* DATA SUPPLIED
────

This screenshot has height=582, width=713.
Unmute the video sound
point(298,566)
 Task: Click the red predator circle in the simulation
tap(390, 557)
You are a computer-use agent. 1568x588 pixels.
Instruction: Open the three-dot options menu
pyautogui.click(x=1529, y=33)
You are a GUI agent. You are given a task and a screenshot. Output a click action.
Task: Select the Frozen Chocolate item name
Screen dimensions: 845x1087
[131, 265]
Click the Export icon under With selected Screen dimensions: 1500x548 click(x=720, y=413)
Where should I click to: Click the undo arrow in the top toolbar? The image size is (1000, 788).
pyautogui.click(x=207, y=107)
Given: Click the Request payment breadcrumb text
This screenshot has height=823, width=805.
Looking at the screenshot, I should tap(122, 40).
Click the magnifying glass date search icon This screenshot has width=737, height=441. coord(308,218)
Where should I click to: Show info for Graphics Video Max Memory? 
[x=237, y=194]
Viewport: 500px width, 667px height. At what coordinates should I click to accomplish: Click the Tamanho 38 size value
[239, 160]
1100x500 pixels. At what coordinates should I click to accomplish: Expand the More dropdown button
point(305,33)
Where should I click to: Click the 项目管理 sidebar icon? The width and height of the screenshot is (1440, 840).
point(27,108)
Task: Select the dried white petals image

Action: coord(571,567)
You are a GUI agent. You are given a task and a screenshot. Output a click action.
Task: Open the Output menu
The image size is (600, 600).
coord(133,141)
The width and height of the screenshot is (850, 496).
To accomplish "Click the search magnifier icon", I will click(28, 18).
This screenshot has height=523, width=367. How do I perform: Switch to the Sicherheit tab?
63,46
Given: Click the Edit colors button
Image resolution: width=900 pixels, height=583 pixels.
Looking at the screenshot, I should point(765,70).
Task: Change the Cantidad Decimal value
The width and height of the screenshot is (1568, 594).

────

* TASK OBJECTIVE
Word for word, restate only the lines from the one containing "Given: Click the Edit colors button" through the last line of the entries, with both ends kept.

* RESPONSE BELOW
Given: Click the Edit colors button
Image resolution: width=900 pixels, height=583 pixels.
Looking at the screenshot, I should point(765,70).
Task: Change the Cantidad Decimal value
The width and height of the screenshot is (1568, 594).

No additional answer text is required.